En 2018, su formación dio un salto de calidad al inscribirse en las clases de esgrima que Fernando Lúpiz dictaba en el club GEBA. Allí se especializó en esgrima escénica, una disciplina que difiere de la deportiva al enfocarse en coreografías preestablecidas similares a un baile.

Una de las claves del espectáculo es que los chicos interactúen mucho.

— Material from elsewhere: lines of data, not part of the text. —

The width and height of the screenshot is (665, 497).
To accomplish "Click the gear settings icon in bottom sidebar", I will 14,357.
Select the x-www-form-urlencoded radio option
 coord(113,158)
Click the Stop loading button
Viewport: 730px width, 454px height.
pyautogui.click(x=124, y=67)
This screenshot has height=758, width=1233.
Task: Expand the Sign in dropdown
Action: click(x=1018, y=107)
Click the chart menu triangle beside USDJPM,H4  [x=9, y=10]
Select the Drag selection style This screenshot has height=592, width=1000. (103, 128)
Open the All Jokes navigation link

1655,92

Giannotti explica que, en la versión escénica, lo crucial es la precisión de los movimientos acordados, simulando ataques que deben parecer reales ante el ojo del espectador. Lúpiz, quien fue campeón deportivo y alumno del propio Guy Williams, incluso le fabricó la espada que Diego utiliza actualmente, un objeto que considera su mayor tesoro.

Un legado que trasciende generaciones

Con el tiempo, el proyecto creció y sumó a Alejandro Morrielo, compañero de esgrima, para interpretar al villano, el Capitán Monasterio. Juntos ofrecen un teatro interactivo de 50 minutos que atrae tanto a niños, fascinados por la acción, como a adultos de hasta 90 años, quienes reviven su nostalgia.

Una foto de 2019: Giannotti, en su rol de Diego de la Vega, junto a sus dos hijas

Giannotti destaca que el éxito del Zorro en Argentina se debe a la calidad de producción de la serie original y al carisma de Guy Williams durante sus visitas al país. Su espectáculo, titulado “Zorro, la leyenda continúa”, busca no solo entretener, sino dejar una enseñanza a sus propias hijas.

“Mi sueño era sentir que pasaba por esta vida dejando algo, un momento lindo a la gente y, si además, puedo aportar un granito de arena para que continúe la leyenda del Zorro es un lujazo enorme para mí”, concluye Diego, reafirmando que nunca es tarde para perseguir aquello que genera verdadera pasión.